◆ **Work to be completed**
Run through the records and show each line that includes the string "Library".

◆ **Extracted material**
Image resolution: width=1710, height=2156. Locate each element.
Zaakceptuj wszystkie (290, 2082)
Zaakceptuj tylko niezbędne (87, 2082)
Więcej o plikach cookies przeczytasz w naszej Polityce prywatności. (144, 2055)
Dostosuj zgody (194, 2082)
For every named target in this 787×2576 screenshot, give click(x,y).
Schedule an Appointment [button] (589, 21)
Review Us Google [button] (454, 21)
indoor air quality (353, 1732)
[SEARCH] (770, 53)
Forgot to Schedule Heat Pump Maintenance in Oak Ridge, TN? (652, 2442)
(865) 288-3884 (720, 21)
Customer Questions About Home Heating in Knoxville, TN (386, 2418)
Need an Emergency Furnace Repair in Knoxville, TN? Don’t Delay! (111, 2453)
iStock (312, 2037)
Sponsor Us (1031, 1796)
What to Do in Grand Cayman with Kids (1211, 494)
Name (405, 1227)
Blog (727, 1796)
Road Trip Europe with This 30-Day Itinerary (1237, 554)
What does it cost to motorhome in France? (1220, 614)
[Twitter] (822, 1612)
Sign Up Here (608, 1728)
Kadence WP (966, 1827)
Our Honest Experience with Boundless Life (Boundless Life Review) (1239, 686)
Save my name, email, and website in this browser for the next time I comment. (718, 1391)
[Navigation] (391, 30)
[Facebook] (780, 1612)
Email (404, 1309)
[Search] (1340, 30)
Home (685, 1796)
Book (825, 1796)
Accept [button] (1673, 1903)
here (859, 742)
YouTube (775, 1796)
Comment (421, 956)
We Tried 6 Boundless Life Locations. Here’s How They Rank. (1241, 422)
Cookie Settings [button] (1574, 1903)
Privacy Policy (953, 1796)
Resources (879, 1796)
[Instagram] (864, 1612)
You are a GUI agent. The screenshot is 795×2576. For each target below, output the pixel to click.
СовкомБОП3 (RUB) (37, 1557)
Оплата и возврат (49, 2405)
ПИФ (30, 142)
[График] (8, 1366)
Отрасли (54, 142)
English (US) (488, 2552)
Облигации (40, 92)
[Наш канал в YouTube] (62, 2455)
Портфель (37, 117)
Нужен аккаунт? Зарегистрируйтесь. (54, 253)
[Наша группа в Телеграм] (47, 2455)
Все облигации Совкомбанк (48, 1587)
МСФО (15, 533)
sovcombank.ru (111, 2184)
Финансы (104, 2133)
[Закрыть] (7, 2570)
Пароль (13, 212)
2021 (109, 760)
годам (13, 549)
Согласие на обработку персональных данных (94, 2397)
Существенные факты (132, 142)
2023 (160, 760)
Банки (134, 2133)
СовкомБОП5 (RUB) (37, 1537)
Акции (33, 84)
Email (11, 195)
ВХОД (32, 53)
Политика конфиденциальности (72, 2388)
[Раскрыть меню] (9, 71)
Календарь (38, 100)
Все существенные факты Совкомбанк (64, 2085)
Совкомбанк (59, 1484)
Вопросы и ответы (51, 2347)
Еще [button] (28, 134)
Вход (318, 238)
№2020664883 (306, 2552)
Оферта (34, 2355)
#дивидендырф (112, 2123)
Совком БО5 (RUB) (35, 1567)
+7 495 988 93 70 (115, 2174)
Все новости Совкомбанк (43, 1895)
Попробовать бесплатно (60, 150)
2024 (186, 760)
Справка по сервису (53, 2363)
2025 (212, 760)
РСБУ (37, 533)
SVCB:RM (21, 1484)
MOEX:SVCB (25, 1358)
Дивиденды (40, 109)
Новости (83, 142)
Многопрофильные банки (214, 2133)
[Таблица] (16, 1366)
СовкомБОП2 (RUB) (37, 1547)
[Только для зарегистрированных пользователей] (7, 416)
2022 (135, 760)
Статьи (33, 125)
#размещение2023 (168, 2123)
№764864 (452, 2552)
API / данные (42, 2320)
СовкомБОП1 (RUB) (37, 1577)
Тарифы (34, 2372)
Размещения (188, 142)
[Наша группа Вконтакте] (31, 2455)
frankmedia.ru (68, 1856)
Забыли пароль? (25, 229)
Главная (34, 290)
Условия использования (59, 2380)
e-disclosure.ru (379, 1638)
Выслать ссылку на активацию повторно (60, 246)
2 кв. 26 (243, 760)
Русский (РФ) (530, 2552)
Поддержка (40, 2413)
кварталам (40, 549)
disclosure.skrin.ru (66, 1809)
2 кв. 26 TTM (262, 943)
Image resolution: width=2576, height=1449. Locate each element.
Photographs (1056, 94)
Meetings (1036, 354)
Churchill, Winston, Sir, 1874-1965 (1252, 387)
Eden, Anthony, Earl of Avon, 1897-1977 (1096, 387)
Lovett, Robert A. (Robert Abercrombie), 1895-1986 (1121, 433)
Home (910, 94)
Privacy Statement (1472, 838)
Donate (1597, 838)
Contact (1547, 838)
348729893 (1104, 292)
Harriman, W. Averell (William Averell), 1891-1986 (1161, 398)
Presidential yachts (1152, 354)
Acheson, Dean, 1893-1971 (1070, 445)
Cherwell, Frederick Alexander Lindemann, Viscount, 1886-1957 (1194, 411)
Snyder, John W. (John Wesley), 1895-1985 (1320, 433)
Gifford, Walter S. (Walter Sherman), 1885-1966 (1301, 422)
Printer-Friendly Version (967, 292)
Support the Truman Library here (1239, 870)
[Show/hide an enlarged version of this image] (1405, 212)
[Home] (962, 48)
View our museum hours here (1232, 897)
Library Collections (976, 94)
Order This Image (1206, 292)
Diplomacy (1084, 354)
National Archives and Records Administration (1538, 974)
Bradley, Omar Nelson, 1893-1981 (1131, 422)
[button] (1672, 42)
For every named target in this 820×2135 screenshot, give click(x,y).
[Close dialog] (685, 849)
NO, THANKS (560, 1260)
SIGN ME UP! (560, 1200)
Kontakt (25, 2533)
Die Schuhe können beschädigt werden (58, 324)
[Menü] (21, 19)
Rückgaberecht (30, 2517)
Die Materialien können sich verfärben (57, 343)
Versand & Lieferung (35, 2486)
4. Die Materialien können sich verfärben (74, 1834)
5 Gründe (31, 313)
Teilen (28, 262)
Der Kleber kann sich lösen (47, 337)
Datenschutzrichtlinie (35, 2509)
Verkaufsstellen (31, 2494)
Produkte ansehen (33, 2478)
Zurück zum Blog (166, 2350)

◆ **Problem solution**
Support the Truman Library here (1239, 870)
Library Collections (976, 94)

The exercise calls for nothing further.